(TASK DATA begins)
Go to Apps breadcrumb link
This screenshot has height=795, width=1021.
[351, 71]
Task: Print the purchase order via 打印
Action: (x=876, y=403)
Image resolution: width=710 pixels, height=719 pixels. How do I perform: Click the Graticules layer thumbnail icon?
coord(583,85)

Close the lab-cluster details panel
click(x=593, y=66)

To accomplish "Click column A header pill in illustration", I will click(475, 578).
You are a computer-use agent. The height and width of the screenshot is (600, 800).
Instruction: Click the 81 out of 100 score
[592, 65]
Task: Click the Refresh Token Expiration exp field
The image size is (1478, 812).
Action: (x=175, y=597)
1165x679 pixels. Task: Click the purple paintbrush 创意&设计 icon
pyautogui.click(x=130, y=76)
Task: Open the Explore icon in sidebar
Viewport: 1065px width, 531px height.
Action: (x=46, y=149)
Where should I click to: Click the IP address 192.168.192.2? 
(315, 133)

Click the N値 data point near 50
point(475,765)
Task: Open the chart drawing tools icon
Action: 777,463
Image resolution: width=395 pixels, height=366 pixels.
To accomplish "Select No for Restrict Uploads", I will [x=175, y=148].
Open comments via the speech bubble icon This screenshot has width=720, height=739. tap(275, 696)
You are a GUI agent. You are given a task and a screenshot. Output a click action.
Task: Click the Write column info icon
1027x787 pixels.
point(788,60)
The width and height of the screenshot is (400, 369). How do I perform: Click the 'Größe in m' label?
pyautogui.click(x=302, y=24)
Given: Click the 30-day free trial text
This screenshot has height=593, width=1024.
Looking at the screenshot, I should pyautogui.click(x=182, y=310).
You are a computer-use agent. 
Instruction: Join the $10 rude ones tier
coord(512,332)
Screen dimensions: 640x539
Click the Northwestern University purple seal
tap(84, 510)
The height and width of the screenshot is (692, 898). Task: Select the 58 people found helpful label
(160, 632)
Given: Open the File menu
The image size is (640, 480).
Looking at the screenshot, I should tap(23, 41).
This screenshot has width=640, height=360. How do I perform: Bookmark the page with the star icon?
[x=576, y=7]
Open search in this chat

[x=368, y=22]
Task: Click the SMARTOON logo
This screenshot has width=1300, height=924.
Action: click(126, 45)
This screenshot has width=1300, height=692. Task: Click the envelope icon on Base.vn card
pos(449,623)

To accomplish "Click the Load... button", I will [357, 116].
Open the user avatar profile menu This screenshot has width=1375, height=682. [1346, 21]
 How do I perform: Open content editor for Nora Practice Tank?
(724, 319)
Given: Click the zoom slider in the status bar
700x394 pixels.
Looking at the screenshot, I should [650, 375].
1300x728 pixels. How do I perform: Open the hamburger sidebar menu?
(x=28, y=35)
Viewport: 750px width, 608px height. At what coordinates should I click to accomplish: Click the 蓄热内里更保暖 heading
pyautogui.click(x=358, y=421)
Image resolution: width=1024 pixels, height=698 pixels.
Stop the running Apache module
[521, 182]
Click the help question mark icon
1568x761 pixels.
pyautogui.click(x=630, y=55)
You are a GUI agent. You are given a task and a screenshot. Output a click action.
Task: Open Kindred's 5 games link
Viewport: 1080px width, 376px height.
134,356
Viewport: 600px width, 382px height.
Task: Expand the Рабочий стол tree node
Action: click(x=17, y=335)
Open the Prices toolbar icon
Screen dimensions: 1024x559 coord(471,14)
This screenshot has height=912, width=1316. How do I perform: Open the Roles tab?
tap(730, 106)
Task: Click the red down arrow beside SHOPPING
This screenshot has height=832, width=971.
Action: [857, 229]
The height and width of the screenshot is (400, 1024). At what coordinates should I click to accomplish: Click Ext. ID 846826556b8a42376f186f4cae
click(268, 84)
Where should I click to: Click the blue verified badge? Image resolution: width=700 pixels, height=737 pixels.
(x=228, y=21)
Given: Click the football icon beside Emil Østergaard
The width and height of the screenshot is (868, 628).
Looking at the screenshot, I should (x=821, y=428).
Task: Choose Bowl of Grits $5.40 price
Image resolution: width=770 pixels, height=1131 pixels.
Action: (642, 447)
(TASK DATA ends)
Each entry above has to be transcribed exactly as it appears.

EXERCISE RESPONSE –
Go to Apps breadcrumb link
This screenshot has height=795, width=1021.
[351, 71]
Task: Print the purchase order via 打印
Action: (x=876, y=403)
Image resolution: width=710 pixels, height=719 pixels. How do I perform: Click the Graticules layer thumbnail icon?
coord(583,85)

Close the lab-cluster details panel
click(x=593, y=66)

To accomplish "Click column A header pill in illustration", I will click(475, 578).
You are a computer-use agent. The height and width of the screenshot is (600, 800).
Instruction: Click the 81 out of 100 score
[592, 65]
Task: Click the Refresh Token Expiration exp field
The image size is (1478, 812).
Action: (x=175, y=597)
1165x679 pixels. Task: Click the purple paintbrush 创意&设计 icon
pyautogui.click(x=130, y=76)
Task: Open the Explore icon in sidebar
Viewport: 1065px width, 531px height.
Action: (x=46, y=149)
Where should I click to: Click the IP address 192.168.192.2? 
(315, 133)

Click the N値 data point near 50
point(475,765)
Task: Open the chart drawing tools icon
Action: 777,463
Image resolution: width=395 pixels, height=366 pixels.
To accomplish "Select No for Restrict Uploads", I will [x=175, y=148].
Open comments via the speech bubble icon This screenshot has width=720, height=739. tap(275, 696)
You are a GUI agent. You are given a task and a screenshot. Output a click action.
Task: Click the Write column info icon
1027x787 pixels.
point(788,60)
The width and height of the screenshot is (400, 369). How do I perform: Click the 'Größe in m' label?
pyautogui.click(x=302, y=24)
Given: Click the 30-day free trial text
This screenshot has height=593, width=1024.
Looking at the screenshot, I should pyautogui.click(x=182, y=310).
You are a computer-use agent. 
Instruction: Join the $10 rude ones tier
coord(512,332)
Screen dimensions: 640x539
Click the Northwestern University purple seal
tap(84, 510)
The height and width of the screenshot is (692, 898). Task: Select the 58 people found helpful label
(160, 632)
Given: Open the File menu
The image size is (640, 480).
Looking at the screenshot, I should tap(23, 41).
This screenshot has width=640, height=360. How do I perform: Bookmark the page with the star icon?
[x=576, y=7]
Open search in this chat

[x=368, y=22]
Task: Click the SMARTOON logo
This screenshot has width=1300, height=924.
Action: click(126, 45)
This screenshot has width=1300, height=692. Task: Click the envelope icon on Base.vn card
pos(449,623)

To accomplish "Click the Load... button", I will [357, 116].
Open the user avatar profile menu This screenshot has width=1375, height=682. [1346, 21]
 How do I perform: Open content editor for Nora Practice Tank?
(724, 319)
Given: Click the zoom slider in the status bar
700x394 pixels.
Looking at the screenshot, I should [650, 375].
1300x728 pixels. How do I perform: Open the hamburger sidebar menu?
(x=28, y=35)
Viewport: 750px width, 608px height. At what coordinates should I click to accomplish: Click the 蓄热内里更保暖 heading
pyautogui.click(x=358, y=421)
Image resolution: width=1024 pixels, height=698 pixels.
Stop the running Apache module
[521, 182]
Click the help question mark icon
1568x761 pixels.
pyautogui.click(x=630, y=55)
You are a GUI agent. You are given a task and a screenshot. Output a click action.
Task: Open Kindred's 5 games link
Viewport: 1080px width, 376px height.
134,356
Viewport: 600px width, 382px height.
Task: Expand the Рабочий стол tree node
Action: click(x=17, y=335)
Open the Prices toolbar icon
Screen dimensions: 1024x559 coord(471,14)
This screenshot has height=912, width=1316. How do I perform: Open the Roles tab?
tap(730, 106)
Task: Click the red down arrow beside SHOPPING
This screenshot has height=832, width=971.
Action: [857, 229]
The height and width of the screenshot is (400, 1024). At what coordinates should I click to accomplish: Click Ext. ID 846826556b8a42376f186f4cae
click(268, 84)
Where should I click to: Click the blue verified badge? Image resolution: width=700 pixels, height=737 pixels.
(x=228, y=21)
Given: Click the football icon beside Emil Østergaard
The width and height of the screenshot is (868, 628).
Looking at the screenshot, I should (x=821, y=428).
Task: Choose Bowl of Grits $5.40 price
Image resolution: width=770 pixels, height=1131 pixels.
Action: (642, 447)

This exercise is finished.